Meem Gallery is delighted to announce our participation in the tenth edition of Art Dubai, from March 16th – 19th 2016, exhibiting the work of two contemporary artists; Berlin-based Zhivago Duncan, and Dubai-based Jeffar Khaldi.

 

Migration has been at the forefront of human consciousness over the last two years - the exodus of peoples from Syria, Iraq, South Asia and North Africa to Europe being the most reported-on news stories of 2015. It is within the concept of borders/migration, that Meem Gallery selected specific works to explore how two artists approach ideas of borders, both geographical and hypothetical, and how this relates to the idea of belonging in the human consciousness.

 

In the work of Zhivago Duncan, it is often the actual material and technique that he uses that references his exploration of borders. In his 2014 series, Your Love Reminds Me of Mortality, Duncan uses unusual materials such as stitched canvases, rabbit size and ink on canvas - to create works that appear discolored.
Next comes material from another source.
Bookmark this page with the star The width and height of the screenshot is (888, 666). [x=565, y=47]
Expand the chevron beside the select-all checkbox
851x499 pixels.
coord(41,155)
He later alters the works, adding another canvas, stitching the works together to create one, or adding a new material that was not originally envisioned. 

 

The second work by Duncan, Where the Mountains Break Geometrically, visualizes a pastel landscape of loose squares, sitting awkwardly amongst one another; allowing the artist to explore these concepts of separation, borders and cultures.

 

In the work of Jeffar Khaldi, we turn to the 2008 oil on canvas, Promised Land. The title is loaded, immediately bringing forth Biblical imagery and referencing current Middle Eastern political hostilities. The work itself shows a lone figure on horseback, entering a contemporary landscape. The viewer is left to consider whether or not this is indeed the ‘promised land’, and what marks it as so? The biblical ‘promised land’ was geographically described, but it can also be considered as a spiritual ideal, rather than a physical space. As with Duncan, Khaldi considers the ideas of borders, separation and the human focus on gaining a sense of belonging.